There were also reports of increases
in suicide and violence. The early 1990s saw news reports of the first
of the early morning raids on communities to round-up hundreds of dads
to cart them off to jail. It saw shootings in courtrooms, lawyers and
judges taken bloody to ambulances, and fathers barricaded in their homes
surrounded by police.
In Dallas, a lawyer representing himself
in a divorce case pulled a semi-automatic weapon from his briefcase
and opened fire. While one father was barricaded in his home threatening
suicide if police came too close, he was telephoned by a reporter who
wanted to turn the conversation over to a police negotiator. Feminist
groups protested, saying the government must not negotiate with terrorists.
News coverage on such incidents ended. Billions of dollars were spent
increasing security in courthouses.
Despite the best efforts of ordinary
citizens, the system got worse. Fathers rights advocates were largely
cut off from making their appeals through traditional media that continued
an enormous propaganda effort against the so-called "deadbeat dads."
By the mid-1990s politicians were confident that the public couldn't
get enough. Child support was on the political agenda in every election
year. Politicians in both parties continually promised to make life
tougher for fathers and passed law after law to do so.
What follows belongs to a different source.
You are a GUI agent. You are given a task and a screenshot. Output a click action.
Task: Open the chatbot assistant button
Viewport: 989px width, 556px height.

By the late 1990s life had become so
desperate for a few divorced men (in more than one country) suffering
psychologically from the loss of their children and constant harassment
that they took guns into day-care centers and held children hostage.
Do you now understand how it feels, they asked before being gunned down
by police snipers.
Due to the enormous weight of one-sided
reporting on the child support issue, many people are still quite unfamiliar
with the problem. It is easy to find people who believe that errors
can be corrected and orders adjusted to circumstances by a quick visit
with a family court judge or through some simple administrative process.
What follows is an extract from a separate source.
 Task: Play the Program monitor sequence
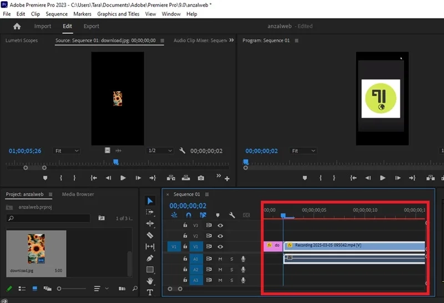coord(382,178)
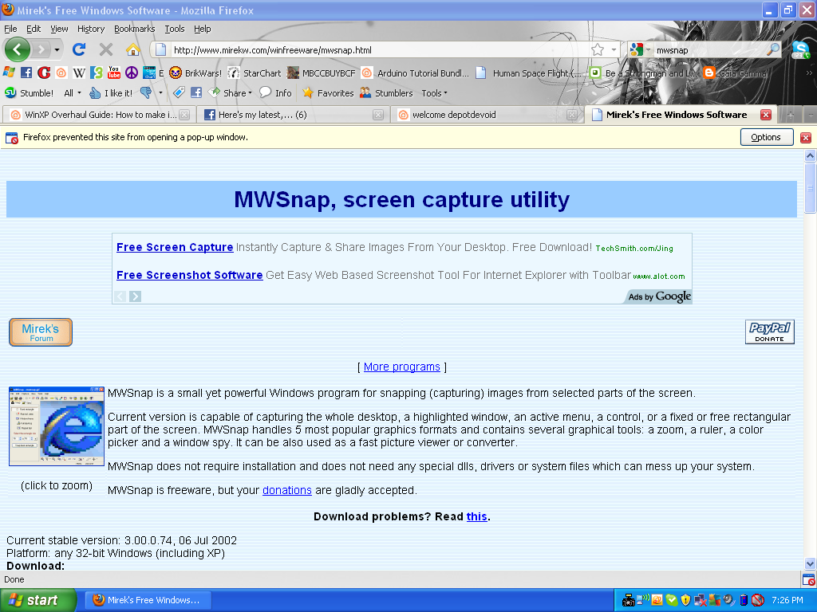Click the MWSnap screenshot thumbnail to zoom
The width and height of the screenshot is (817, 612).
56,426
They have been brainwashed into believing that men generally avoid what
are presumed to be fair and reasonable obligations to their children.
It is difficult for them to understand that millions of ordinary citizens
are fighting for their survival in the midst of a constitutional crisis.
The Constitution of the United States
and the constitutions of the states define a system of checks and balances.
Unreasonable orders are to be corrected on appeal. Unconstitutional
laws are to be overturned by the judiciary. These are necessary safeguards
against harmful, intrusive, and corrupt government behavior. But during
the past twelve years the system has not functioned as designed. Everyone
in government connected with child support including judges
receive financial rewards for maintaining the centrally planned system,
and courts and prosecutors have cooperated to an amazing degree. This
has created a situation in which no legal remedy for arbitrary and oppressive
orders and overly zealous enforcement measures exists.
Some orders are so high as to be life
threatening. They do not leave the person who is ordered to pay with
sufficient income to support himself. Lives have been lost. But to create
the order is not enough. Once bound, the system constantly threatens
and harasses fathers who are unable to meet their arbitrarily assigned
"obligations." Just give the situation more than two seconds thought.
If you do not think that the system caused Catalino Morales to fire
a gun and run for his life, you do not pass elementary applied probability.
You do not understand humans.
Unless the corruption in the system
is dealt with and those abusing power and influence arrested and jailed,
there will be more gunfights and more men brought down in the war against
fathers.
Roger
F. Gay
Roger
F. Gay is a
professional analyst and director of Project
for the Improvement of Child Support Litigation Technology.